In my not so unbiased opinion, CEVA has always been an underrated company, perhaps more so now than ever as the pace seems to be quickening toward the adoption of more advanced wireless communications technologies like LTE (one of the sweet spots of CEVA’s DSP technology offering). CEVA has a great business model, brand name customers, dominates its market for DSP IP, and targets application areas like 4G wireless, HD video processing and mobile multimedia that are all “up and to the right”. Plus, their traditional competitors, like TI in DSP, are de-focusing on that business as the world moves to more flexible, IP-based SoC design approaches.
Apparently Wall Street is listening anyway. The CEVA stock has enjoyed a real nice run up of late, surging to a 12-month high yesterday (April 14) to close at $29.79, up more than 10% on the day. The uptick was partly due to the fact that Barclays Capital initiated coverage of CEVA with an “Overweight” rating, but CEVA has been a nice growth story for awhile. Its stock price has doubled since last Fall and more and more analysts are starting to jump on the bandwagon of CEVA being “the ARM of mobile communications” story line.
Barclays noted three reasons for its recommendation. The company’s market share in the mobile handset market reached 36% in 2010, up from 12% in the first quarter of 2009, and Barclays expects it to reach 55% market share by the end of 2012. Secondly, Barclays sees CEVA as having an advantage in the new 4G market, because 4G is being designed into its products from the outset. The third factor Barclays cites is CEVA’s “solid financials,” with $131 million in cash and marketable securities and no debt.

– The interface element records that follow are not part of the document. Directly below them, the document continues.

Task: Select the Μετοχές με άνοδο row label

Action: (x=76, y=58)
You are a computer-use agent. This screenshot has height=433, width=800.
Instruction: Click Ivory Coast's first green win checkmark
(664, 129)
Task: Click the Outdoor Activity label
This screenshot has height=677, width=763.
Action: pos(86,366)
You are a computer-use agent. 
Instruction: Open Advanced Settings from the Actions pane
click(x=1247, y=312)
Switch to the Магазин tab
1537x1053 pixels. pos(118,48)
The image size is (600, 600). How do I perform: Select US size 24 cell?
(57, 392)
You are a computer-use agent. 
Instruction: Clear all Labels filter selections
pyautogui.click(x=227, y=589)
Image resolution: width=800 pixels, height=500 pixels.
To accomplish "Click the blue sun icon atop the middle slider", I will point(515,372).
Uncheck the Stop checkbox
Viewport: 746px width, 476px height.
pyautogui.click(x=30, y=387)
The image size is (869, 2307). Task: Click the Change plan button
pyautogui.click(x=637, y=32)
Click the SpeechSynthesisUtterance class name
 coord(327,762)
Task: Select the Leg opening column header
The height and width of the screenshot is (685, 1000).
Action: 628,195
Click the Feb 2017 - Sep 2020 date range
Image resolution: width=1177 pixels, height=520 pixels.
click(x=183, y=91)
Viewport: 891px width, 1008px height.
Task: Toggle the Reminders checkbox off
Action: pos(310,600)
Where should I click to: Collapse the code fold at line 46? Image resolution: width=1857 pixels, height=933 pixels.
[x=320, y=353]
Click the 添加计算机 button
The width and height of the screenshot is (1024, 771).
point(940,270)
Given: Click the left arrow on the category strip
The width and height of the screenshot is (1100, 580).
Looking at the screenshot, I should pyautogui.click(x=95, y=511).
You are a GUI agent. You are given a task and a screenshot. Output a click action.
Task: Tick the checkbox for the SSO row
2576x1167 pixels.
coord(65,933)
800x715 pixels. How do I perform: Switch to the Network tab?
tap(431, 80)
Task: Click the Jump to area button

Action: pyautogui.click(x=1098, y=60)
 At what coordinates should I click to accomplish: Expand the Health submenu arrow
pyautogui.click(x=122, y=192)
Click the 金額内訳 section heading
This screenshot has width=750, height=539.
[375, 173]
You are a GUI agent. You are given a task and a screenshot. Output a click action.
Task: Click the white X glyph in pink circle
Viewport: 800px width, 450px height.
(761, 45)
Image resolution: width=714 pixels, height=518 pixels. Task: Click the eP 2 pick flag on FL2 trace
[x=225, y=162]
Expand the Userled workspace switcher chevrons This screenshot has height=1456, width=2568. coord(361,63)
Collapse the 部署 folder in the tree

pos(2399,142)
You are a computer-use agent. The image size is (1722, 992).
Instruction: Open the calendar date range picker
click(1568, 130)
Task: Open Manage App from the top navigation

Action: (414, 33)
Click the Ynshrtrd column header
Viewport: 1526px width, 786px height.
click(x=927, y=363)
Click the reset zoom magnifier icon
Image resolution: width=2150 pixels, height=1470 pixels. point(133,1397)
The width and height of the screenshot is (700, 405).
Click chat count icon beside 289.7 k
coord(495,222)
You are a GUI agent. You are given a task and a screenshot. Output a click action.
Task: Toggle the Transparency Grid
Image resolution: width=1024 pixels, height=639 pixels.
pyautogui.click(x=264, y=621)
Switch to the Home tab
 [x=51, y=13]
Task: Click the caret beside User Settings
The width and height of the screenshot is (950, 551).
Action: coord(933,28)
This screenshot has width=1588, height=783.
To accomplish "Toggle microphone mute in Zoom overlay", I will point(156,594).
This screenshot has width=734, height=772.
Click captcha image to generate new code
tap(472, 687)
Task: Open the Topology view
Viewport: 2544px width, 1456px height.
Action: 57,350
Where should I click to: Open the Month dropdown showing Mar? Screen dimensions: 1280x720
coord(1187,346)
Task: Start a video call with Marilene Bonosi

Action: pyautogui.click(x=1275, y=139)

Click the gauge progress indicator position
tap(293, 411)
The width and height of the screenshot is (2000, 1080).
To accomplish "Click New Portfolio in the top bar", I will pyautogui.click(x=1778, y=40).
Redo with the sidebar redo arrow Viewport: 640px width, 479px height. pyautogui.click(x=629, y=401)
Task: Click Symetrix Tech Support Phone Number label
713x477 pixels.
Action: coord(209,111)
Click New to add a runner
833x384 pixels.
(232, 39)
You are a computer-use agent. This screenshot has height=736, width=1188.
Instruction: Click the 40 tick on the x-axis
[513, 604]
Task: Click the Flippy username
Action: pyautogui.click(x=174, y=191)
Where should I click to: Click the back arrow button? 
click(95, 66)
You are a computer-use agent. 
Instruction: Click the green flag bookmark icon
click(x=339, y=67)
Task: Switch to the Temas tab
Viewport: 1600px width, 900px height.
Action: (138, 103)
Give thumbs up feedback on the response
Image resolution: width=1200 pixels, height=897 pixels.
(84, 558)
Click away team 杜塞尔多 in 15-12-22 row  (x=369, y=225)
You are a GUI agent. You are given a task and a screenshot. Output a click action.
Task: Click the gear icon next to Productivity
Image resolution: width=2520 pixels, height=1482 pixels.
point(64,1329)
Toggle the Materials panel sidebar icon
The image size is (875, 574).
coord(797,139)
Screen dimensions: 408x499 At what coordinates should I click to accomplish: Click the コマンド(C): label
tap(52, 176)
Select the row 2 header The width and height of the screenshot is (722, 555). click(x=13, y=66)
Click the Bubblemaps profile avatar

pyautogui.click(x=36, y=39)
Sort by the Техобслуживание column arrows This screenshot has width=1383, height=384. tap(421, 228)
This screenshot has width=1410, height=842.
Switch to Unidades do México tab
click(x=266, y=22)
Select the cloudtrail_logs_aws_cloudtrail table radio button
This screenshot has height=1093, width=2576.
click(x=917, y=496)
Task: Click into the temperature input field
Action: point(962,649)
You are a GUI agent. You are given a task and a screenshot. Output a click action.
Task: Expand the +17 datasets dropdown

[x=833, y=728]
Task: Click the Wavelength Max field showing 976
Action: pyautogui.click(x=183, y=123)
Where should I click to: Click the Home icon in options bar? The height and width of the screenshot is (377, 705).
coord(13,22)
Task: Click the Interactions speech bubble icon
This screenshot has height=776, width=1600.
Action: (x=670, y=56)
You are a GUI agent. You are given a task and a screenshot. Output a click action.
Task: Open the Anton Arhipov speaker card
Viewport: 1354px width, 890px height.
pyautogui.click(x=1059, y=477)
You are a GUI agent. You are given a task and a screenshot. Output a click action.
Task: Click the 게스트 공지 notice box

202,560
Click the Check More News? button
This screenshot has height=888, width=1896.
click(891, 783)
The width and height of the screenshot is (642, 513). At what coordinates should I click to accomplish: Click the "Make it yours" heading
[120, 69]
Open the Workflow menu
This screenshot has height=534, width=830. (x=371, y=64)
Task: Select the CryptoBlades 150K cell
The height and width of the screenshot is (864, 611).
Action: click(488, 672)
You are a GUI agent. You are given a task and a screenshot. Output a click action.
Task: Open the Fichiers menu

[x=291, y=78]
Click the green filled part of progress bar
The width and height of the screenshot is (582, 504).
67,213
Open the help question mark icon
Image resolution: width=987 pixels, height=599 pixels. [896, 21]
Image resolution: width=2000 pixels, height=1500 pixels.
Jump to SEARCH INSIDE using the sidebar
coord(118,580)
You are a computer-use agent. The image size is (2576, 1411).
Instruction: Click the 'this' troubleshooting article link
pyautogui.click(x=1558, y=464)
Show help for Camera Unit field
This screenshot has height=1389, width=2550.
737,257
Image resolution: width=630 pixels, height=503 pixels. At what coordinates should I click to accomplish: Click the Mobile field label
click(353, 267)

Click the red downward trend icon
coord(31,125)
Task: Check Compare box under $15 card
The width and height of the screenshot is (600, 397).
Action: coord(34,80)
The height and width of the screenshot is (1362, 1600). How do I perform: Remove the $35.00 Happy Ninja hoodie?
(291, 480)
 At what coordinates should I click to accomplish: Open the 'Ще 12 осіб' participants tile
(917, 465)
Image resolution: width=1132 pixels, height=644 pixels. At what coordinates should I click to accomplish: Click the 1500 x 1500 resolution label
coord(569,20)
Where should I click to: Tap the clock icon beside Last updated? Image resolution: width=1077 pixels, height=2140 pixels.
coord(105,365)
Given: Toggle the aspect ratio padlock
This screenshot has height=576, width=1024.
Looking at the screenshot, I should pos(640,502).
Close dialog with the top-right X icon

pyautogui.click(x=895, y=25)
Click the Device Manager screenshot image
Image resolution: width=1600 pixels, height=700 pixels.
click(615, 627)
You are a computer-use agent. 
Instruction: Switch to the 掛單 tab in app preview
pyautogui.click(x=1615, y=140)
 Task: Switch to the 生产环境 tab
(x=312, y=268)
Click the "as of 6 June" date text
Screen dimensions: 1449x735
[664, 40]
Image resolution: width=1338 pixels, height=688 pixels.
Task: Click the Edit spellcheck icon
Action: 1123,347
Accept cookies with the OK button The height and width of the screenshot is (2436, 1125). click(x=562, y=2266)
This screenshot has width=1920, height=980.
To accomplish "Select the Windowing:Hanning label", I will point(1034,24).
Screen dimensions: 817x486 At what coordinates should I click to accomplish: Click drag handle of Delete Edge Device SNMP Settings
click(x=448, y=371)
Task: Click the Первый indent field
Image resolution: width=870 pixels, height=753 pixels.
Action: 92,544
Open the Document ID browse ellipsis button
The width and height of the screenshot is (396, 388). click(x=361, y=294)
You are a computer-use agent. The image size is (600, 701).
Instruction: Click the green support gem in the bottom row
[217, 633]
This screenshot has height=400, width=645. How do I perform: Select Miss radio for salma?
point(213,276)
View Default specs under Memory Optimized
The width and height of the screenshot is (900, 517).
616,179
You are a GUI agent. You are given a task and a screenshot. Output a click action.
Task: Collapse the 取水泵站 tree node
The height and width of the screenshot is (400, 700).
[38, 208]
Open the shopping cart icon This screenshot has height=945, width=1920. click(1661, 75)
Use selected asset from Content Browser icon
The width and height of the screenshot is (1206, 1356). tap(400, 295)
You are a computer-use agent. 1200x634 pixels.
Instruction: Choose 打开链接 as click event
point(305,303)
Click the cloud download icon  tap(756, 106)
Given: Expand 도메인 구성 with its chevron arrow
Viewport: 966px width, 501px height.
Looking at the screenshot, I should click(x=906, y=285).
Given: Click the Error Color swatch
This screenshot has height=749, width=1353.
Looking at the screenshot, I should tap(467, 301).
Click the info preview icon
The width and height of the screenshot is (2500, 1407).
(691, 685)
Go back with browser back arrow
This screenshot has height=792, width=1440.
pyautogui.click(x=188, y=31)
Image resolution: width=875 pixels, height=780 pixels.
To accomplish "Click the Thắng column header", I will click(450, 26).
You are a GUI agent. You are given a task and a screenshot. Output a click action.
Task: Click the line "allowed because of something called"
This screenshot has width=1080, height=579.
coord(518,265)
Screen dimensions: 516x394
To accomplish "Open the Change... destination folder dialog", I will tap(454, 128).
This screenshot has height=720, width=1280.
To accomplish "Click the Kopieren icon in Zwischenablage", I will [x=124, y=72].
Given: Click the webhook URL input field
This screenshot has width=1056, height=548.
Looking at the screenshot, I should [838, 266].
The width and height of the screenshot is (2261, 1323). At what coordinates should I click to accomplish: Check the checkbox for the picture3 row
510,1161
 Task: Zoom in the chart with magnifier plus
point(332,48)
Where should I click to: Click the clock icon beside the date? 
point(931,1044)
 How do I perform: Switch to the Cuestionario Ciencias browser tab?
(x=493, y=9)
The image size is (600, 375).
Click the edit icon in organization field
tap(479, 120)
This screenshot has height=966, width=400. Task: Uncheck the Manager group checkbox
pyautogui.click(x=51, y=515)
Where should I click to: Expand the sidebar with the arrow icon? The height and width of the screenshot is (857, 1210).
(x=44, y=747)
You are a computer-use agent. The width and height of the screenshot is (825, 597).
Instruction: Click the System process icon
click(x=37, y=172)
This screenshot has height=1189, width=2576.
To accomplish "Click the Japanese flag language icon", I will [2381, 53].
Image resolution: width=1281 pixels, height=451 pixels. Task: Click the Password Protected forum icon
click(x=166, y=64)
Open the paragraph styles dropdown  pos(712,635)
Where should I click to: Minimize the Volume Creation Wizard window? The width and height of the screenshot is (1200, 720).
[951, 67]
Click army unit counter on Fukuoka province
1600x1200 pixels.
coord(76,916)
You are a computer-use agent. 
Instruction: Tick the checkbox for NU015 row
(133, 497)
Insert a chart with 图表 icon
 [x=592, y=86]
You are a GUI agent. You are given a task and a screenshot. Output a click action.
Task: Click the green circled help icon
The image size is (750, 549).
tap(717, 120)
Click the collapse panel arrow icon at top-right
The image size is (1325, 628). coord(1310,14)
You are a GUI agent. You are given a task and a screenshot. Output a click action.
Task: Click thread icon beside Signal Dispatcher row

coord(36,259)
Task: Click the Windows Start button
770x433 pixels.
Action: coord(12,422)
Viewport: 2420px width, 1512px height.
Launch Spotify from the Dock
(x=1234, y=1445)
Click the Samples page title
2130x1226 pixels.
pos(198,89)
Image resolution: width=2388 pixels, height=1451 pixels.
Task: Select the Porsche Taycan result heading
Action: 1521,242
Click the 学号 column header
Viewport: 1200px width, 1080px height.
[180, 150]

All part of the solid foundation CEVA has built for long term growth. It’s share of the DSP IP market is north of 75%. It continues to announce impressive licensing wins, including wrestling a public statement out of Intel last fall that revealed the world’s #1 chip maker would be using CEVA’s latest technology for wireless applications (anyone in high tech PR can appreciate that accomplishment). Intel joins a bevy of other to players in 4G/LTE, multimedia processing and home entertainment apps who have chosen CEVA (including all of the top smart phone makers, even those that sell products beginning with a small i). The company has made great inroads into China, as well, and is well-positioned with top suppliers vying for lucrative China Mobile deals in the advanced wireless space.
CEVA is coming off a successful Mobile World Congress, its key event for the year, where all its latest offerings were on display, including, notably, its first real push into broadband infrastructure (after years of dominating at the device/handset level). Wired Island helped CEVA to be featured in an advance story in EE Times on what to see at MWC, and their CEO’s observations prove prescient.
The CEVA story is a fun one to tell and more people are starting to pay attention to it. But, alas, I have to kick myself for not picking up some of that CEVA stock last year when it was trading at around ten bucks a share!